ТРАДИЦИЯ. ДОГМАТ. ОБРЯД

И в четвертой заповеди — чти день субботний.” Итак, все, что вышло из рук Бога и все, что напоминает нам о Нем — достойно благодарения и почитания. И если человек творит себе памятные знаки, образы для того, чтобы свой ум чаще обращать к Единому Творцу — где же здесь язычество?

То же ли самое — Бог и те заповеди, которые Он дал Моисею? Нет. Но как же пророк Исаия восклицает — “И на закон Его буду уповать” (Ис. 42:4). Не язычник ли Исайя, раз уповает на Закон Божий, а не на Бога? А вот Давид признается — “как люблю закон Твой” (Пс. 118:97). Как же смеет он религиозно любить что-то, помимо Бога? И уж не нарушает ли заповедь “Богу одному поклоняйся” тот же Давид, когда говорит: “Поклонюсь святому храму Твоему” (Пс. 5:8)?

== Задания ==
**a.** На что, согласно цитате из фрагмента о почитании, собирается уповать пророк Исаия?
**b.** Продолжите фрагмент о почитании, начиная сразу после его последнего предложения.
Листинг ниже никак не связан с фрагментом о почитании.

== Приведённые данные ==
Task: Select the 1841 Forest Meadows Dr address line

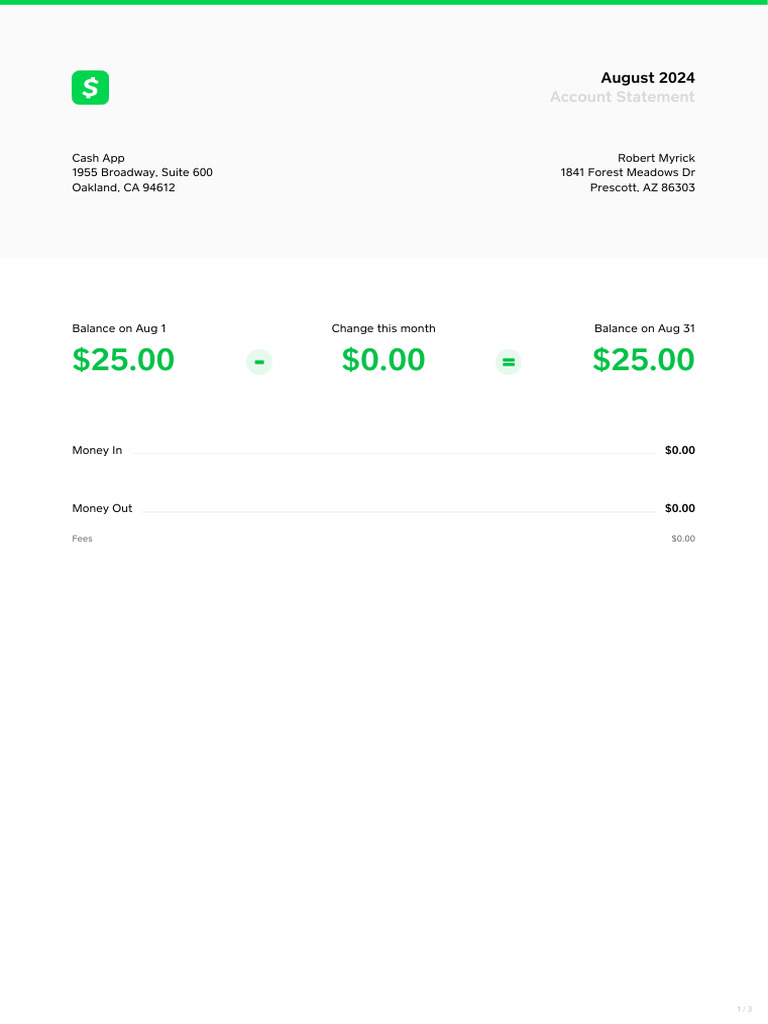Action: (627, 173)
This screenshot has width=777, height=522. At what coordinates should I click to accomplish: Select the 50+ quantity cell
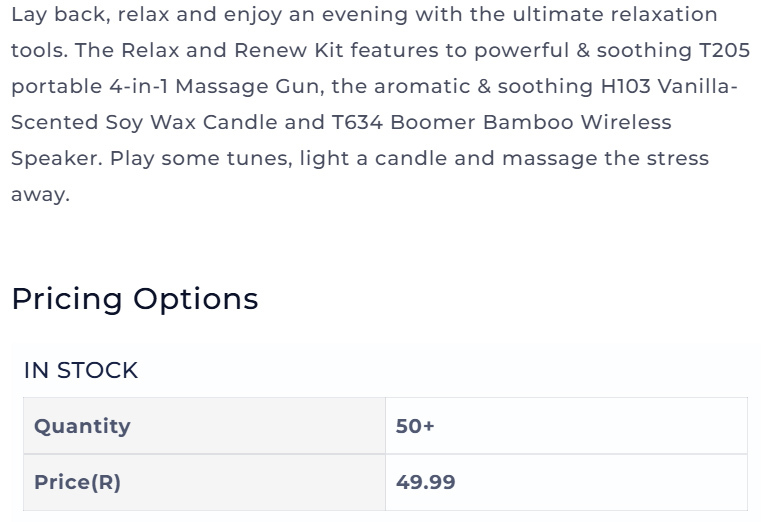coord(566,426)
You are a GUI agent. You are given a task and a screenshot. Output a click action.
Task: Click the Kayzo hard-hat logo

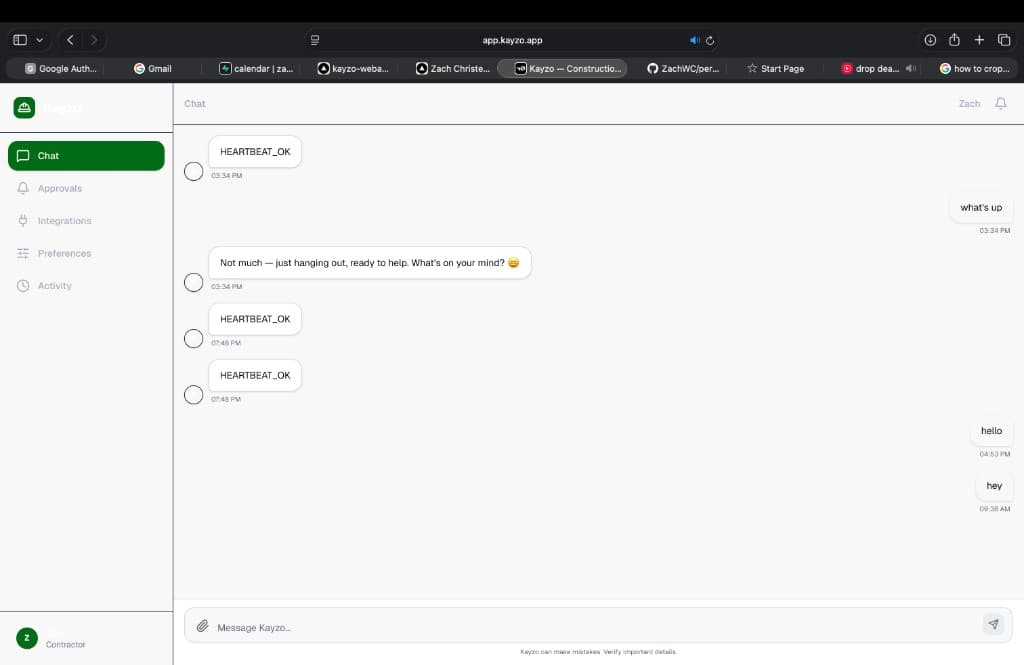[x=22, y=107]
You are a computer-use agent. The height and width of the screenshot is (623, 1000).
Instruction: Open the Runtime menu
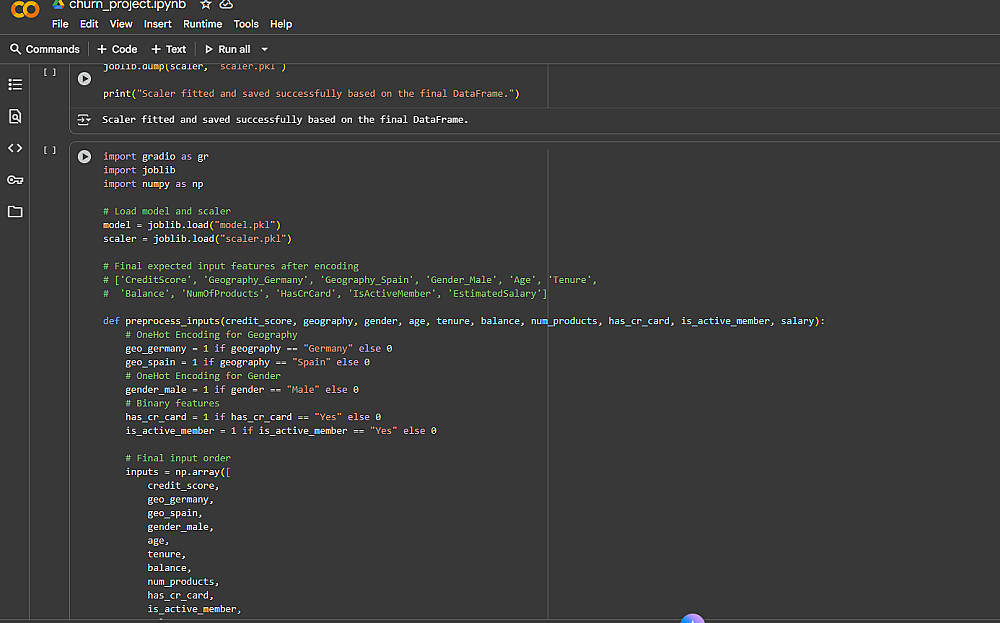click(203, 24)
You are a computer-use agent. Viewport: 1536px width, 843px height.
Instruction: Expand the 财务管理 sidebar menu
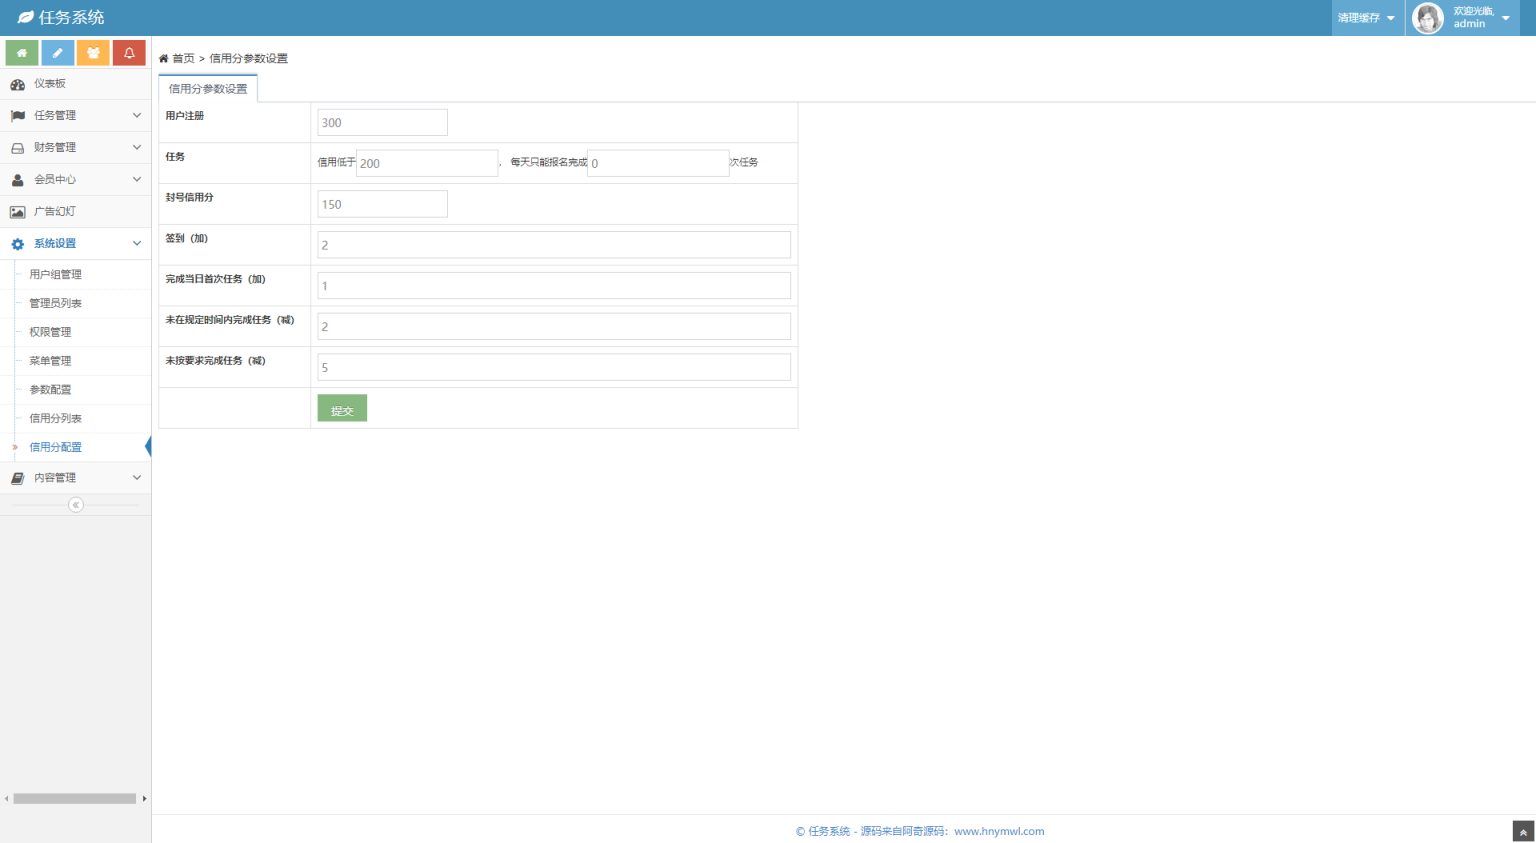point(75,148)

== Ответы к заданиям ==
**a.** На закон Его.

**b.**
Конечно, нет, ибо все, что напоминает о Боге, достойно благоговейного отношения. Свой образ благочестия нельзя навязывать другим — но и подозревать в других худшее без всякой попытки понять мотивы их действия является не чем иным как фарисейством. Можно быть христианином и жить по Евангелию, не имея живописных изображений (православные, молясь в лагерных бараках, где не было икон Христа, не переставали быть православными). Но с главной заповедью Евангелия — заповедью любви — трудно совместима практика обвинений других христиан в язычестве только за то, что они иным путем выражают свое благоговение перед тем же Единым Господом.

Можно ли, глядя на звезды, славить Творца? Можно ли, глазами взирая на земное, умом воспевать Небесное? Вопрос риторический, и всякий верующий ответит на него решительным “Да.” А раз можно — значит, творение может быть посредником между Богом и человеком. И природа может быть посредником в религиозном становлении человека, когда своей красотой и величием исторгает из его сердца молитву к Создателю. Но если человек будет почитать космические силы и стихии за Бога, тогда он превратится в язычника, ибо тварь для него встанет на место Творца (Римл. 1:25).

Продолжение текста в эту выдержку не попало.